A competing - or perhaps complementary - standard is that of Ethnologue. From a linguistic point
of view, this is a much more complete and coherent set of language codes than
ISO has produced, for it has three-letter codes which cover 6,703 languages,
and is based on internally consistent standards.
One of the most important questions we must address, then, is this one:
- Should we as linguists choose the Ethnologue coding-scheme or that of ISO-639?

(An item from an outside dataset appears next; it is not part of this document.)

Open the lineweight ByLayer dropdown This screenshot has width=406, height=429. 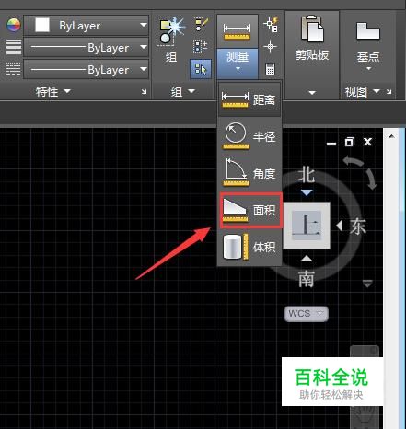87,48
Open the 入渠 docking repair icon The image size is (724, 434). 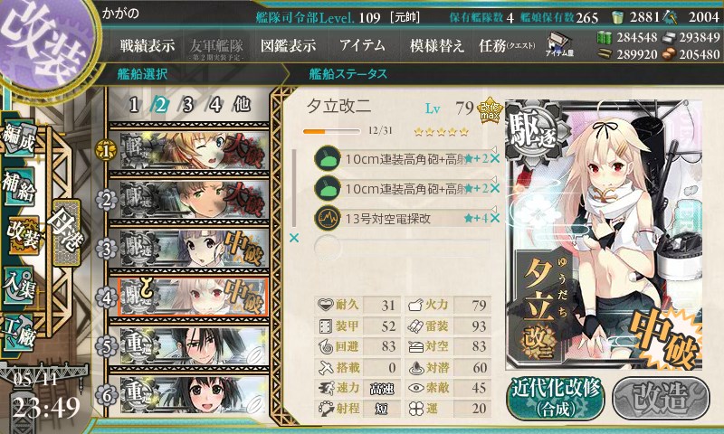19,286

The value of conforming to an international standard is always considerable,
and in that regard ISO-639 is clearly preferable. But it would require major
reworking to be useful to linguists.
Questions about coding language groups
Ethnologue includes a complete statement of subgrouping information for each
of the languages in its code-set, but there is no standard coding system which
can be used for information interchange, or for relating different views of
language relationships. We need to consider what a good coding scheme for linguists
would be in this regard. As an example of what one possible coding scheme for
a genetic classification of languages might be, we suggest you look at one
which has been proposed for the LINGUIST database. In this area, you can
help our task most by coming to the workshop prepared to answer these questions:
- Should a classification system be one that generates an environment which
to some degree "knows" the place in a family tree that a language belongs
to? We should certainly not have to give an entire tree every time we mention
a language; yet we do want to be able to extract all material which belongs
to a particular subgroup. How would you implement such a system?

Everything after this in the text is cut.